Structural, Bonding, and Optical Properties of B18Ca2 Clusters: Double-Ring Forms

Abstract

The structural and electronic properties of the doubly calcium-doped boron cluster B18Ca2 have been systematically investigated using density functional theory calculations. Basin-hopping searches reveal that B18Ca2 adopts a double-ring geometry as its global minimum, consisting of two fused B9 rings symmetrically stabilized by calcium atoms located above and below the boron framework. Vibrational frequency calculations verify the dynamical stability of the low-lying structures, while infrared and UV-Vis spectra highlight strong Ca--B coupling and pronounced electronic delocalization within the boron scaffold. Atomic dipole-corrected Hirshfeld charge analysis indicates substantial charge transfer from Ca to the electron-deficient boron framework, with the donated electrons uniformly delocalized over the B18 skeleton.
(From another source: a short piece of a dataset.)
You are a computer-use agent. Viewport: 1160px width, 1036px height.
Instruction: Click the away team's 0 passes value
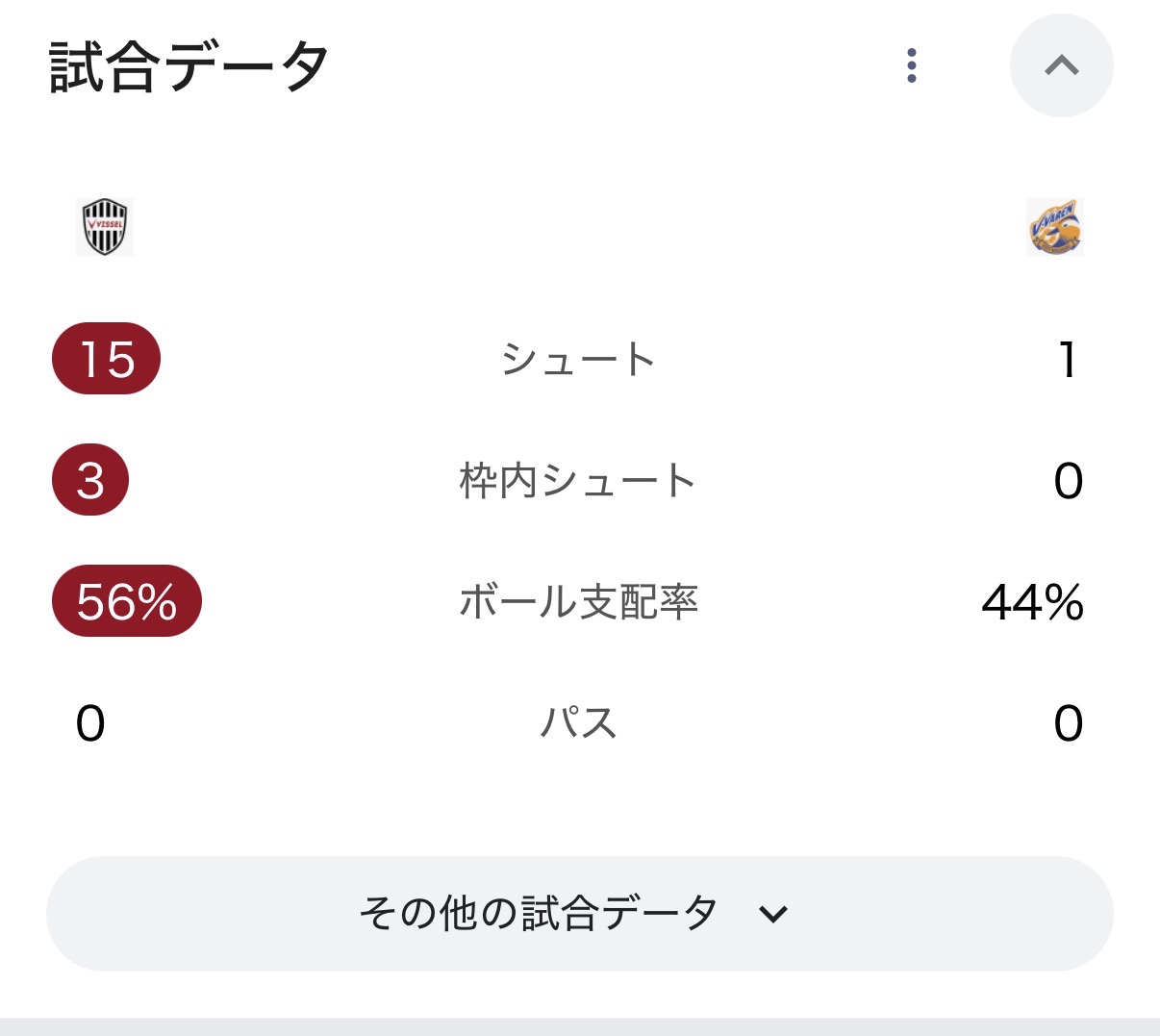coord(1068,723)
Real-space bonding analyses based on the electron localization function (ELF), Interaction Region Indicator (IRI), and the Laplacian of the electron density reveal an extended multicenter bonding network characterized by global σ-delocalization and Ca-induced polarization effects rather than localized two-center Ca--B bonds. Together, these results establish B18Ca2 as a prototypical boron toroidal cluster and provide fundamental insights into the role of alkaline-earth doping in stabilizing complex boron nanostructures.